Miss Anna Leditschke1, Mr Mark-Stanton Bailey2
1University Of South Australia, Adelaide, Australia
2Cities Research Institute, Griffith University, Brisbane, Australia
The extraction of natural resources for human use is an internationally contentious, multifaceted and politically-charged issue. This conflict is often typified in the management and governance of these resources. This paper will explore various legislative mechanisms, such as the Petroleum (Onshore) Act 1991, which aim to administer the exploration and operational phases of fossil fuels and other minerals in a fair and impartial manner. Within these documents, there is often specific mention regarding the consideration and protection of the environment and affected communities, or appropriate compensation or rehabilitation where required.

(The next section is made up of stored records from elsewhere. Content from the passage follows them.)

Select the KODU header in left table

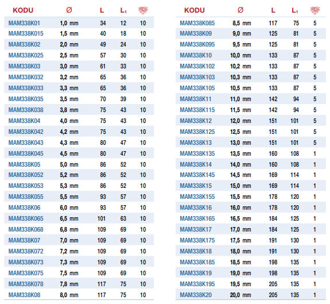coord(23,10)
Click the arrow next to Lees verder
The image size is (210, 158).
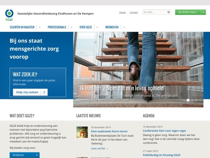point(107,148)
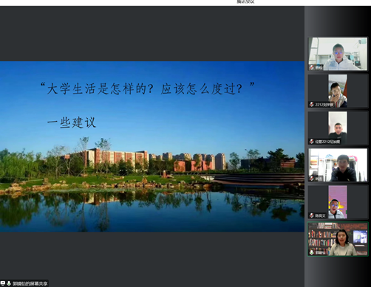Select green-highlighted speaker video with bookshelf
Screen dimensions: 371x287
338,239

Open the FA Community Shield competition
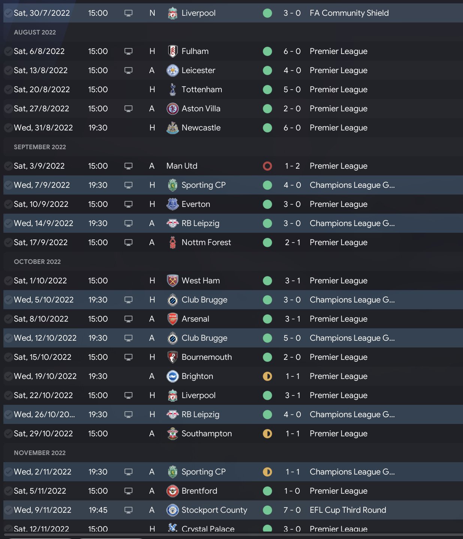click(349, 13)
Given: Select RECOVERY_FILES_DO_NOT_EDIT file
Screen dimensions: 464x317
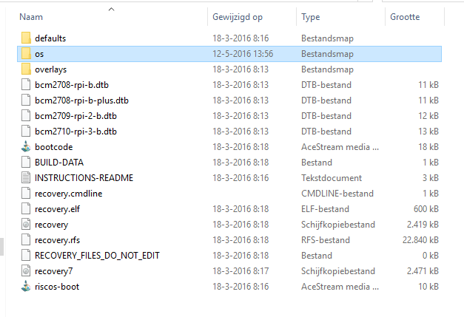Looking at the screenshot, I should click(97, 256).
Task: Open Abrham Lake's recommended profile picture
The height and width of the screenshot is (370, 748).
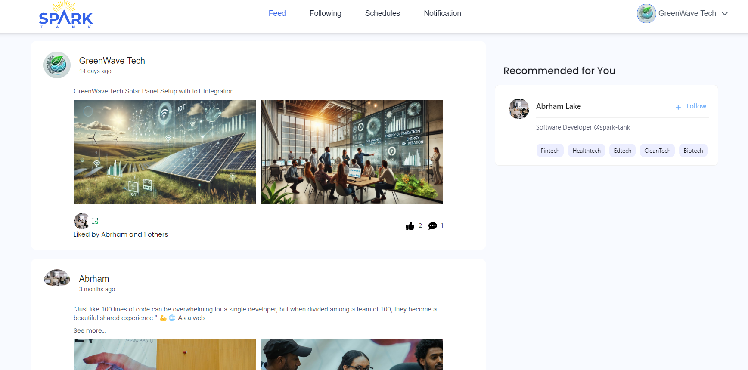Action: tap(518, 108)
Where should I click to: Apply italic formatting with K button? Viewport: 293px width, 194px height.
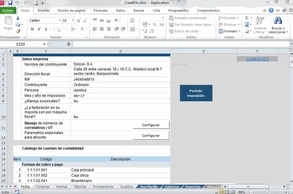[x=39, y=29]
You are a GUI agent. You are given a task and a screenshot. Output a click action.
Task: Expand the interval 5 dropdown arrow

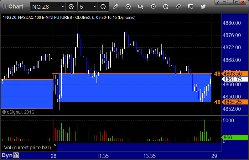pyautogui.click(x=95, y=7)
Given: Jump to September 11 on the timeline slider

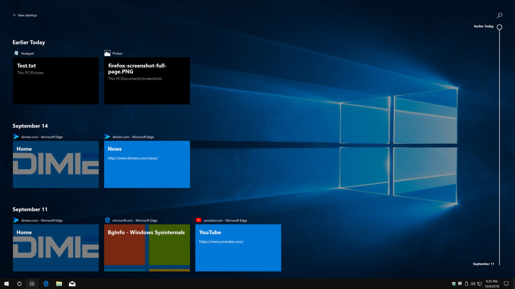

The township of Gloucester, New South Wales will be used as the basis of investigation for this paper. Research uncovered that this rural community was heavily impacted by the approaches of the mining industry, as well as the legislation surrounding coal and gas exploration. The interpretation and implementation of applicable Acts and policy in this particular case study raises important questions concerning the nature of resources’ policy. This involves whether the measures to protect communities and environments from industrial harms actually provide the perception of justice within supposed unbiased governance systems.
Anna has very recently completed her PhD in Urban and Regional Planning from the University of South Australia. Her work focuses upon understandings of procedural justice and stakeholder knowledge. She currently works as a researcher and lecturer at UniSA.